B. Test NGS spike-in sets.
Evaluation of the Test Pool
[0084] As mentioned above, Applicants first pool all of the spike-in oligos at equal ratios, and prepare small RNA-seq libraries using two fixed adaptor sequence small RNA library preparation methods (the NEB NEBNExt or Illumina Truseq small RNA methods) and two degenerate adaptor small RNA library preparation methods (the methods previously developed by the Erie and Galas labs) and one template-switching method (Clontech SMARTer small RNA). Libraries will be generated from eight serial 1 : 10 dilutions of this pool. This multiplexed library pool is quantified, balanced, and sequenced on a single MiSeq PE150 (Illumina) run. Oligos that jackpot or which are not detected in libraries prepared using any method are excluded from subsequent pools.
[0085] An oligo was considered to be "jackpotting" when, in an equimolar spike in pool consisting only of spike in oligos, that oligo represented over 4% of the resultant reads in any of the tested NGS library preparation techniques. In such an experiment, an oligo was considered to have failed when it received <0.02% of the available reads. The library preparation kits tested were the NEB Next Small RNA kit (NEB), the TrueSeq Small RNA kit (Illumina), The Clontech SMART er kit (Takara), and a "homebrew" 4N based method. The NEB and Illumina library preparation kits utilize similar chemistries for preparation of the small RNA material for deep sequencing, with the primary differences being in how each kit removes unwanted chemical side products. The "4N" method uses similar adaptor ligation methods as the NEB and Illumina kits, however, it includes a randomized adaptor that significantly reduces bias in annealing the adaptors to both small RNAs in solution as well as to the spike-in oligos. The Takara library preparation kit utilizes a ligation-free approach to NGS library preparation which is orthogonal to other available methods. As such, the spike in oligos have been tested with a representative and broad range of NGS library preparation techniques and chemistries, and would be expected to perform in a similar fashion to other kits not specifically tested here, as well as future NGS library preparation chemistries.
Evaluation of Final Equimolar and Ratiometric Pools
[0086] Each pool (Equimolar SetA, Equimolar SetB, Ratiometric SetA Mixl,
Ratiometric SetA Mix2, Ratiometric SetB Mixl and Ratiometric SetB Mix2) is initially evaluated by generating small RNA-seq libraries using the NEBNext (by the Laurent group) and the 4N (by the Galas group) methods on the pure pools at 4-8 serial 1 : 10 dilutions and sequenced on a MiSeq. These experiments determine whether the read counts for the component oligos correspond well to the expected numbers based on the pooling ratios.

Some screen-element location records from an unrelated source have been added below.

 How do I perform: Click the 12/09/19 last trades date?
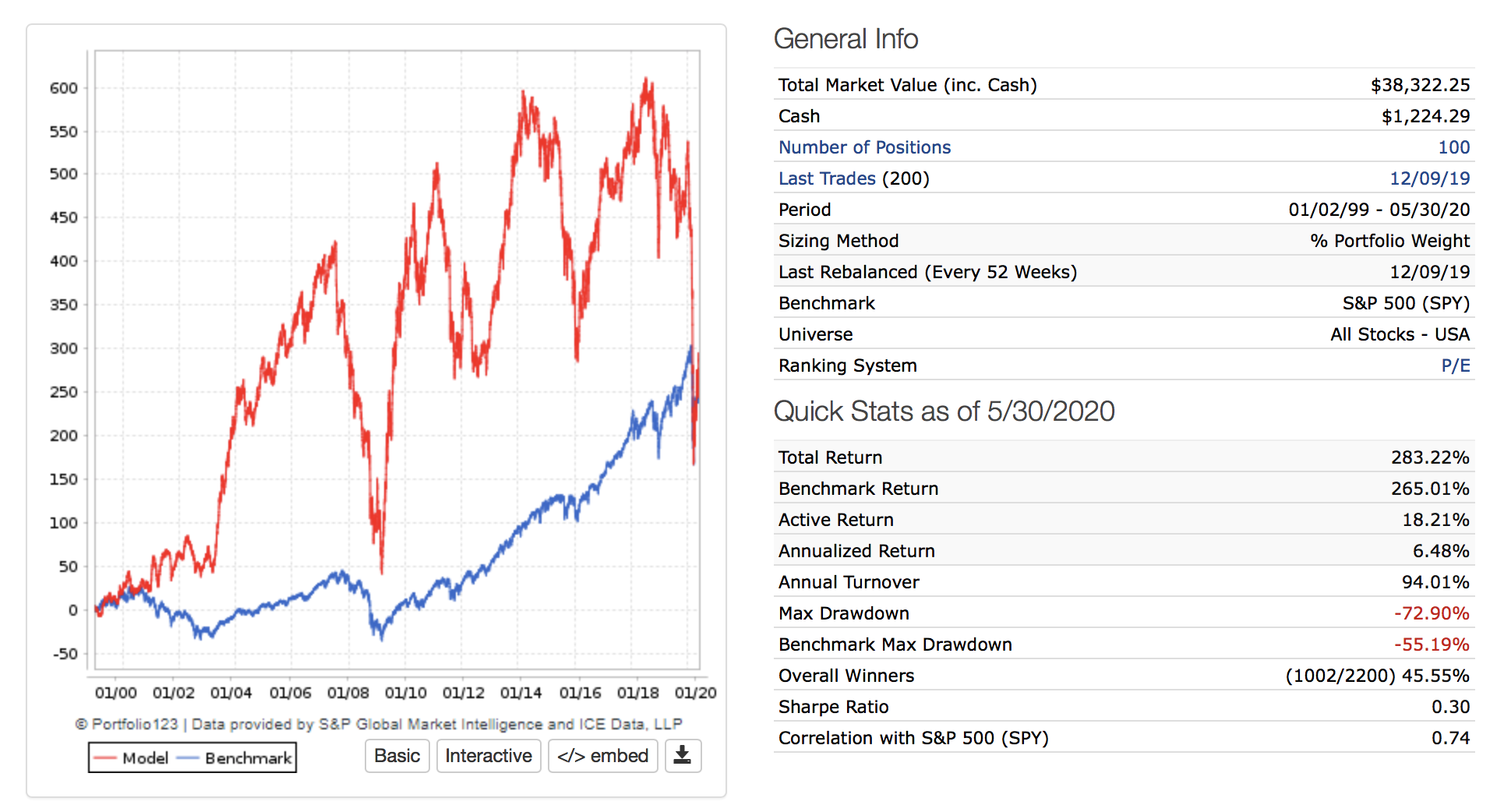point(1429,178)
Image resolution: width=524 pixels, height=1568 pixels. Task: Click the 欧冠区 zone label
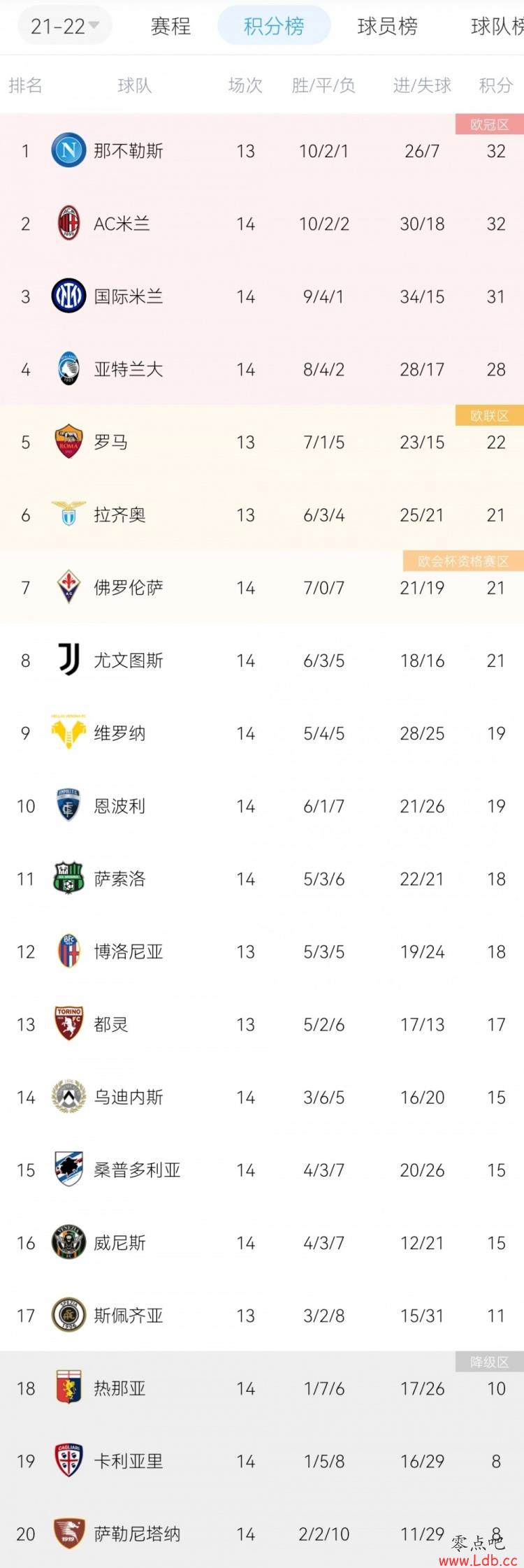click(x=490, y=124)

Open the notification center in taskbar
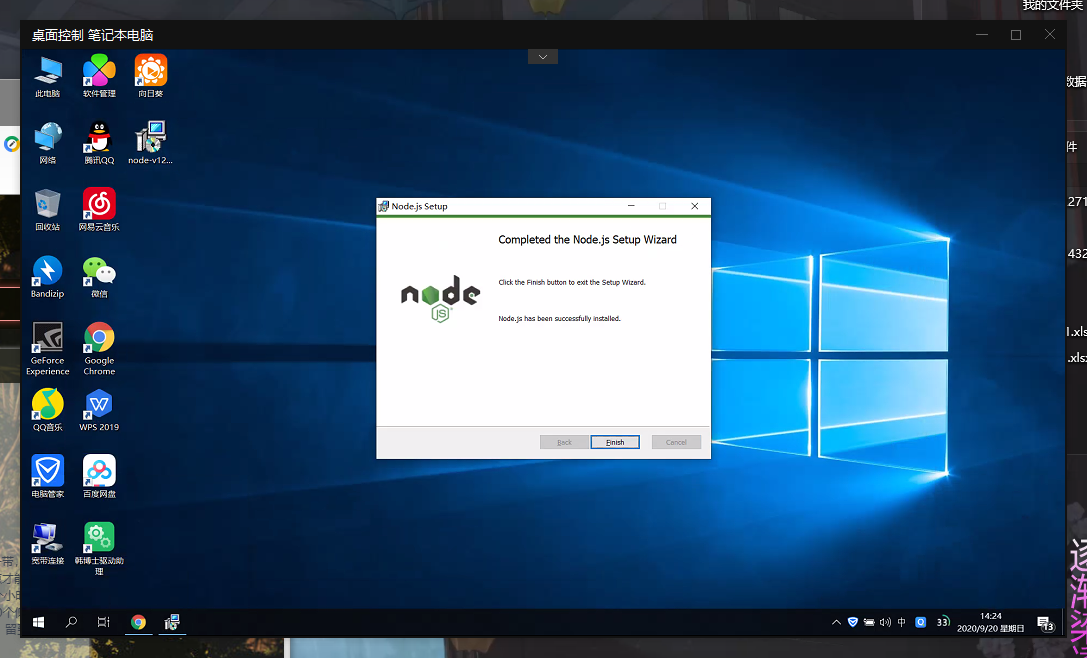tap(1045, 623)
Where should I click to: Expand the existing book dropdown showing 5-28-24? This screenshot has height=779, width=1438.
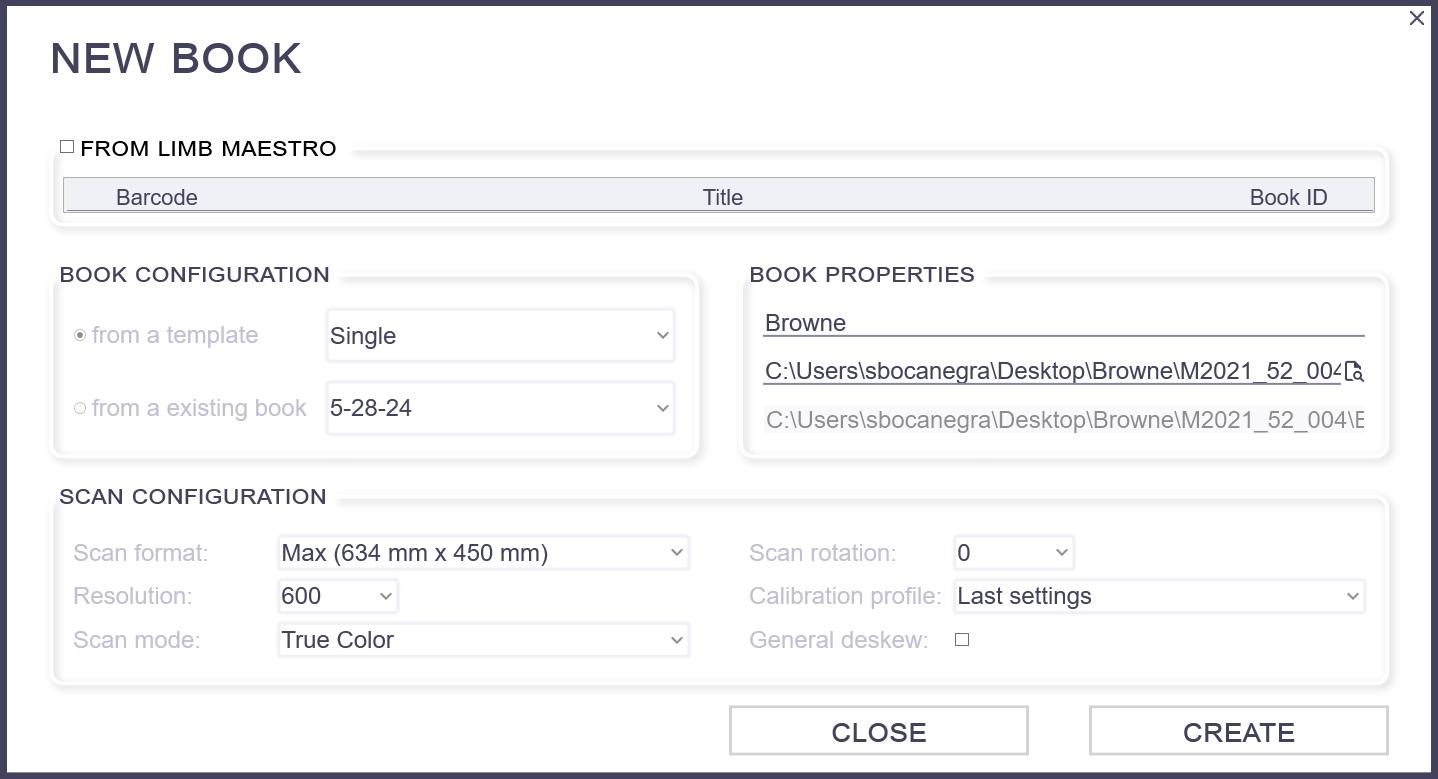point(498,408)
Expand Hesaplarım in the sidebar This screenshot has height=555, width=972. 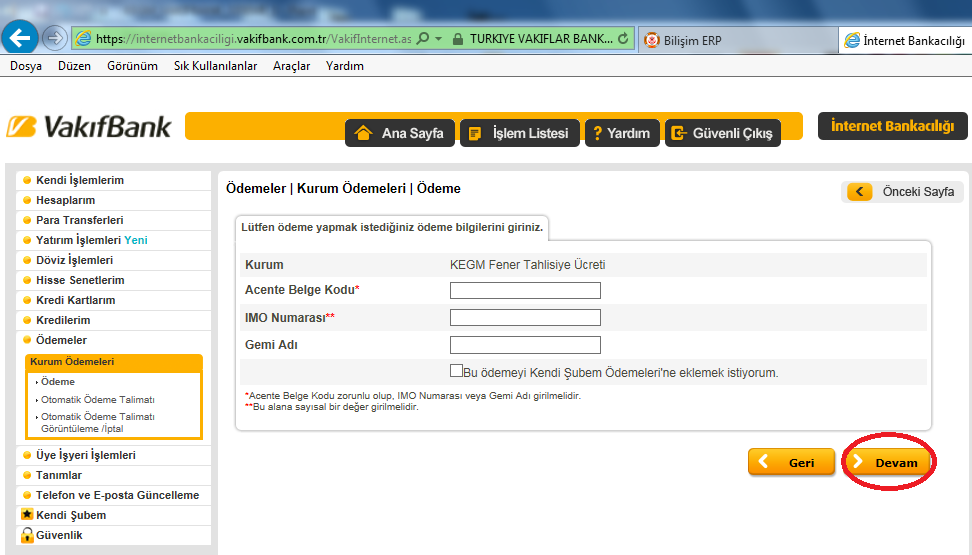[x=65, y=200]
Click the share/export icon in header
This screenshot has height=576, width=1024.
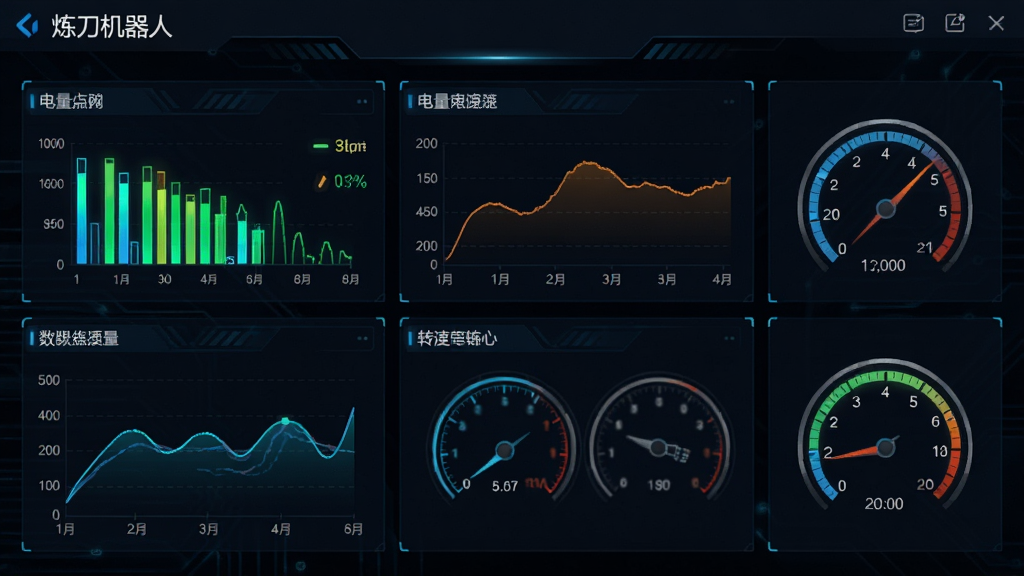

[0087] The three SetA pools (Equimolar SetA, Ratiometric SetA Mixl, Ratiometric SetA Mix2) will then be spiked individually into three biofluids (serum, plasma, and urine) for RNA Isolation using the miRNeasy micro kit at concentrations approximating 1%, 5%, and 10% of the miRNA concentration in the biofluid sample. To the resulting RNA samples, the three SetB pools (Equimolar SetB, Ratiometric SetB Mixl and Ratiometric SetB Mix2) are spiked-in at concentrations approximating 1%, 5%, and 10% of the miRNA concentration in the RNA samples, in a corresponding fashion (e.g. the RNA samples from the biofluid samples spiked with Equimolar SetA are spiked with Equimolar SetB), and small RNA-seq libraries are generated using the NEBNext (by the Laurent group) and the 4N (by the Galas group) methods and sequenced on a HiSeq (Laurent) or NextSeq (Galas). These experiments determine whether spiking the pools into biofluids (for the SetA pools) or complex RNA mixtures (for the SetB pools) influences their performance.
[0088] Applicants determine that it would be informative, the same experiment is also performed with swapping the SetA and SetB pools (i.e., Equimolar SetB, Ratiometric SetB Mixl and Ratiometric SetB Mix2 are spiked into the biofluids and Equimolar SetA, Ratiometric SetA Mixl, and Ratiometric SetA Mix2 are spiked into the purified RNA).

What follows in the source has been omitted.